__Exercise data__:
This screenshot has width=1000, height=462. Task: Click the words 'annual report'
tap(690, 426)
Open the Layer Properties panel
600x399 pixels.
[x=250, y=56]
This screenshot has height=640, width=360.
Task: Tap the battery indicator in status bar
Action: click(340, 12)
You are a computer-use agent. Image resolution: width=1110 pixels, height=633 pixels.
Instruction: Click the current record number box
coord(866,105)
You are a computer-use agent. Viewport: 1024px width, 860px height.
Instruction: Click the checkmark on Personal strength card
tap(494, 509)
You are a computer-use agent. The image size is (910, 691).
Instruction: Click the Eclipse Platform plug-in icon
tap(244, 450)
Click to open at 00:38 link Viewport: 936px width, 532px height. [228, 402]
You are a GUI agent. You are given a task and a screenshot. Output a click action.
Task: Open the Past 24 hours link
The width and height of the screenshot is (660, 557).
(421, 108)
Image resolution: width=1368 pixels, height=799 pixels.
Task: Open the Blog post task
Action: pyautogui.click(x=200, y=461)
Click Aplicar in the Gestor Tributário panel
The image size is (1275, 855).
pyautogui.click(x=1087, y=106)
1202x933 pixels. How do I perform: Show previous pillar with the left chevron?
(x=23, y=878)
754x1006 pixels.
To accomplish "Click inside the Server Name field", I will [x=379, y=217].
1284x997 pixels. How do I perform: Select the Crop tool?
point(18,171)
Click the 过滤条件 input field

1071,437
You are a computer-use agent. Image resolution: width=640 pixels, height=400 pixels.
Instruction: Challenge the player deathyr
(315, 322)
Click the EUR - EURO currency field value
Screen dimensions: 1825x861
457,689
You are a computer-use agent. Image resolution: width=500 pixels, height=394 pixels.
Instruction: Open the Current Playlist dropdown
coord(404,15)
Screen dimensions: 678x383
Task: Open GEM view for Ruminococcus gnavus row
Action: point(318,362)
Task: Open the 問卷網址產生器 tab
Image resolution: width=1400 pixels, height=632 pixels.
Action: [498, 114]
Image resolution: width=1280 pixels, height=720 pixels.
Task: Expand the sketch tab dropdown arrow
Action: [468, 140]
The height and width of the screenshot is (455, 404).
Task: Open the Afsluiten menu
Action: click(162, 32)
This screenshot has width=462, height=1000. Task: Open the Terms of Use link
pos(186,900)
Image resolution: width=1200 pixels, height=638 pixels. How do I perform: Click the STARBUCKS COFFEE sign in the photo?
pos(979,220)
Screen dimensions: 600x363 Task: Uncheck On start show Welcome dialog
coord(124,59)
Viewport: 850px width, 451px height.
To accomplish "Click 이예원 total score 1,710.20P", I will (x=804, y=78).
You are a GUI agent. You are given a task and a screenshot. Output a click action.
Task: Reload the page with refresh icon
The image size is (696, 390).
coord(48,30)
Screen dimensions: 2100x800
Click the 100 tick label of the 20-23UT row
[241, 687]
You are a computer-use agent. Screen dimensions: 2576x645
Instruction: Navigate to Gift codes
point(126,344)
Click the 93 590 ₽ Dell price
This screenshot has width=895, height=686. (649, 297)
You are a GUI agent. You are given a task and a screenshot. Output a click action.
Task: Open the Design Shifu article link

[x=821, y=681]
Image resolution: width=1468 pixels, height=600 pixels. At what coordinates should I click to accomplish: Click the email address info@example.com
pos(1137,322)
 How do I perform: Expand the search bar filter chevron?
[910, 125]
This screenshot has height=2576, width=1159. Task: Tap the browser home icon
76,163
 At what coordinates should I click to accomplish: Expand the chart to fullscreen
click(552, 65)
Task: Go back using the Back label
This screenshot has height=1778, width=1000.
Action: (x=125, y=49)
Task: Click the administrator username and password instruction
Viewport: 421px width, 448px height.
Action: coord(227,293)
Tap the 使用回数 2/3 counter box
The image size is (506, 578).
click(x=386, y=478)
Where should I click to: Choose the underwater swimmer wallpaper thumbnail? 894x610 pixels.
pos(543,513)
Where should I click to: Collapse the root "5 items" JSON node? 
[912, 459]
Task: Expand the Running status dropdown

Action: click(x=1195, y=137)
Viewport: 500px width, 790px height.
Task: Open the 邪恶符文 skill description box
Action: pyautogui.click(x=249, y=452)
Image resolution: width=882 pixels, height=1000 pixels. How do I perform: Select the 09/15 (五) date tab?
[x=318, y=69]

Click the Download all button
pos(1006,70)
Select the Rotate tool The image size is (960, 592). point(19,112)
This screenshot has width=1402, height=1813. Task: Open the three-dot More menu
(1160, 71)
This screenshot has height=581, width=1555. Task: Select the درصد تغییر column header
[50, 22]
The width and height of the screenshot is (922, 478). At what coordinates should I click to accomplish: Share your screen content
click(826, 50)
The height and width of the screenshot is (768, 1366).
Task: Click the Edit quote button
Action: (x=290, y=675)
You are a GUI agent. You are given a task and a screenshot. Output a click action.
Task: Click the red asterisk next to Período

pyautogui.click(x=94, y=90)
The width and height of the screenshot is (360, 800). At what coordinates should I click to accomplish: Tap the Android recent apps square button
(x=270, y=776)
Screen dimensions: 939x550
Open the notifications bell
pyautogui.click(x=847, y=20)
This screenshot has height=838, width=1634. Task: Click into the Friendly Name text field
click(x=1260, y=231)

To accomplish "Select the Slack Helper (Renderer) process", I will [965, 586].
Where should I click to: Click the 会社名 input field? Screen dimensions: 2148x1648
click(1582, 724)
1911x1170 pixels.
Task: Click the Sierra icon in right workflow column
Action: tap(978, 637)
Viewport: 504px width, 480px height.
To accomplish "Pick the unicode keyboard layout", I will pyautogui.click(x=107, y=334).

__What the exercise asks__: Please return every line from the first one in the records above down to the line containing "You are a computer-use agent. Image resolution: width=500", including both, exactly as written and nothing more.

__Answer box__:
This screenshot has width=1000, height=462. Task: Click the words 'annual report'
tap(690, 426)
Open the Layer Properties panel
600x399 pixels.
[x=250, y=56]
This screenshot has height=640, width=360.
Task: Tap the battery indicator in status bar
Action: click(340, 12)
You are a computer-use agent. Image resolution: width=1110 pixels, height=633 pixels.
Instruction: Click the current record number box
coord(866,105)
You are a computer-use agent. Viewport: 1024px width, 860px height.
Instruction: Click the checkmark on Personal strength card
tap(494, 509)
You are a computer-use agent. The image size is (910, 691).
Instruction: Click the Eclipse Platform plug-in icon
tap(244, 450)
Click to open at 00:38 link Viewport: 936px width, 532px height. [228, 402]
You are a GUI agent. You are given a task and a screenshot. Output a click action.
Task: Open the Past 24 hours link
The width and height of the screenshot is (660, 557).
(421, 108)
Image resolution: width=1368 pixels, height=799 pixels.
Task: Open the Blog post task
Action: pyautogui.click(x=200, y=461)
Click Aplicar in the Gestor Tributário panel
The image size is (1275, 855).
pyautogui.click(x=1087, y=106)
1202x933 pixels. How do I perform: Show previous pillar with the left chevron?
(x=23, y=878)
754x1006 pixels.
To accomplish "Click inside the Server Name field", I will [x=379, y=217].
1284x997 pixels. How do I perform: Select the Crop tool?
point(18,171)
Click the 过滤条件 input field

1071,437
You are a computer-use agent. Image resolution: width=640 pixels, height=400 pixels.
Instruction: Challenge the player deathyr
(315, 322)
Click the EUR - EURO currency field value
Screen dimensions: 1825x861
457,689
You are a computer-use agent. Image resolution: width=500 pixels, height=394 pixels.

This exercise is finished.